In order to characterize LD dispersion, we analysed LDs using video microscopy and measured LD dynamics. After loading, when FAs were present in the medium, the resulting LDs were relatively static. Only an average ∼5% of the LD in each cell showed some fast directional movements during 1 min (Fig. 2d and Supplementary Movie 1). In contrast, in cells unloaded for an additional 16 h, the number of mobile LDs per cell increased 3–4X, and ∼15–20% of the LDs changed position during a very short period of 1 min (Fig. 2d and Supplementary Movie 1). Although the directionality of the movement was similar, the number and the velocity of mobile LDs were slightly higher in the presence of glucose (Fig. 2d–f). Thus, depletion of FA promotes increased LD mobility that likely contributes to LD dispersion.
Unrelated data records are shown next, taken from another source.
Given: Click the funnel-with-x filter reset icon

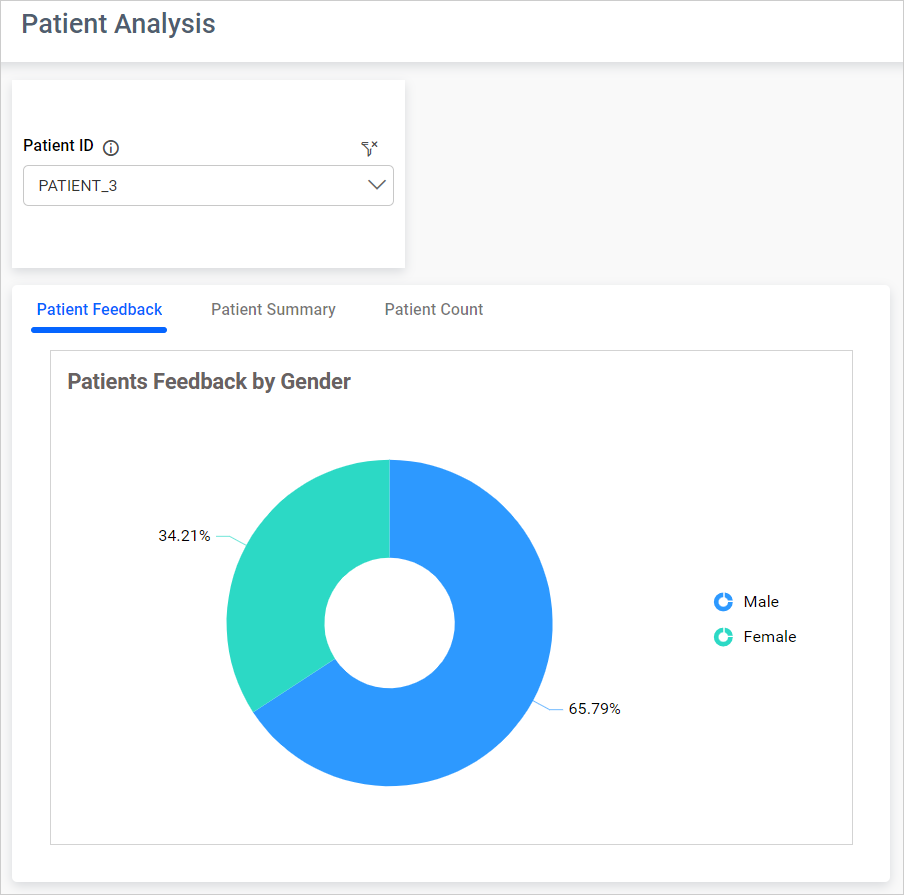Looking at the screenshot, I should click(x=370, y=147).
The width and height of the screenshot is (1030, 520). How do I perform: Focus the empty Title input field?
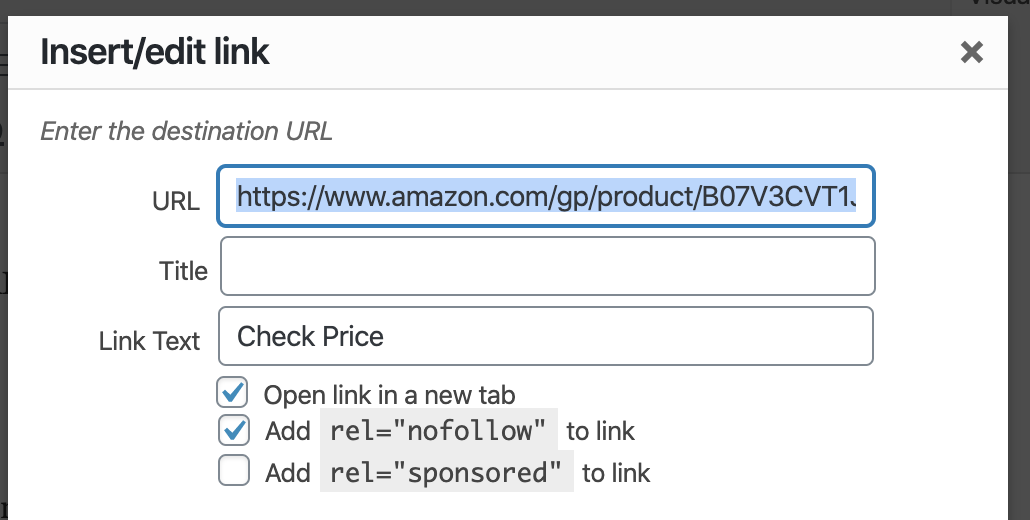point(547,267)
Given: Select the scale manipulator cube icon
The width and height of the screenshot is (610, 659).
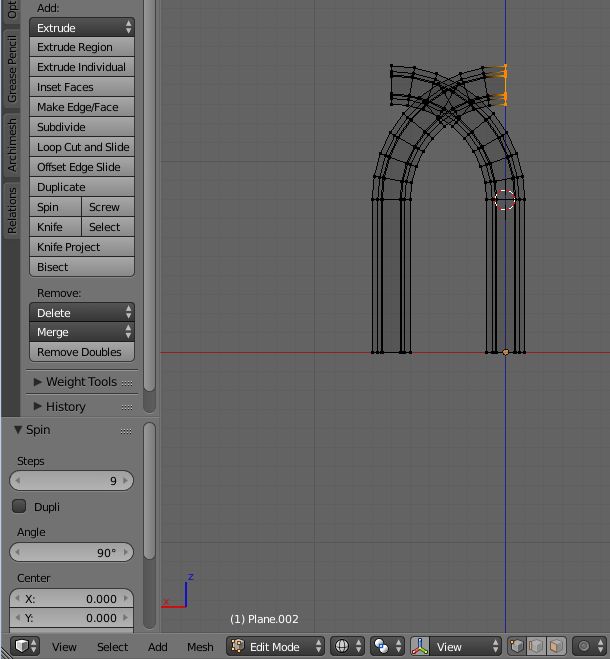Looking at the screenshot, I should (556, 646).
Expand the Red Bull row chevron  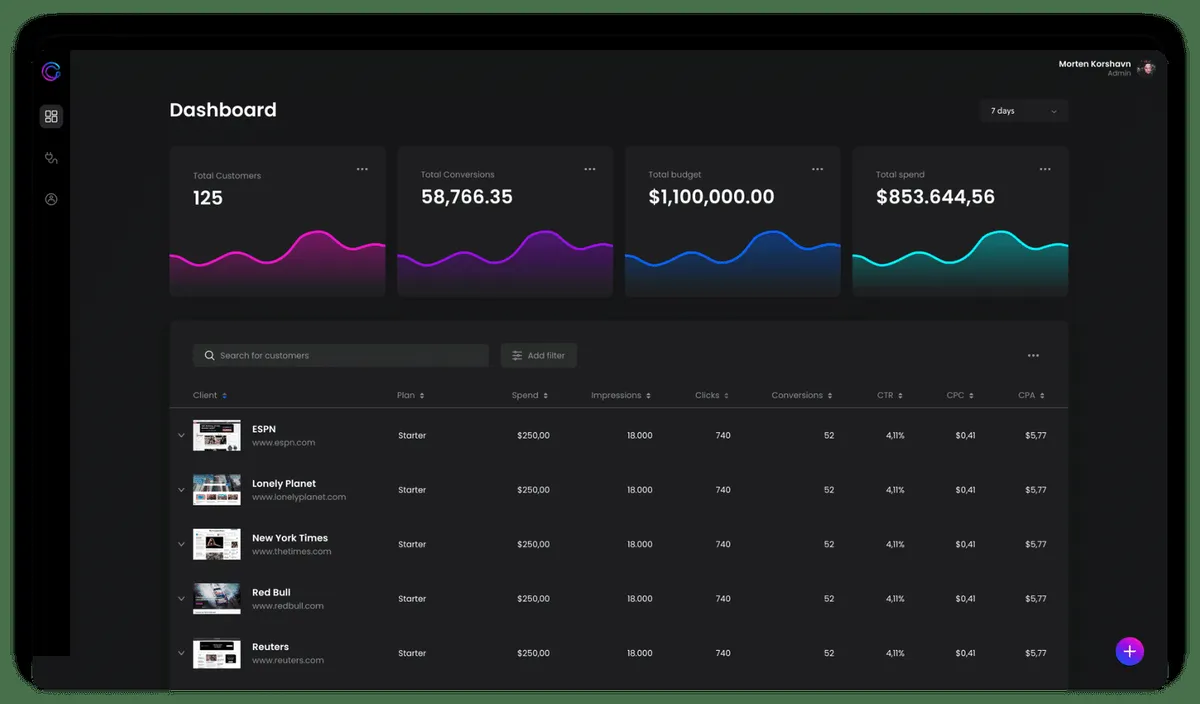(x=181, y=599)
LDs display regulated motion driven along MTs in different cell types; however, the underlying utility or mechanism controlling such motion is poorly understood10. We confirmed contribution of MT to LD dispersion by treating cells with Nocodazole, a MT-depolymerizing agent. Nocodozale completely inhibited the LD dispersion promoted by the unloading (Fig. 2g,i). Importantly, Nocodazole treatment as short as 4 h was sufficient to completely reverse the dispersion caused by the 16 h of nutrient deprivation (Fig. 2h,i). Video microscopy using a fluorescent tubulin confirmed directly that during unloading, LDs move on MTs (Supplementary Movie 2). Therefore, MTs are required to both promote and maintain LD dispersion.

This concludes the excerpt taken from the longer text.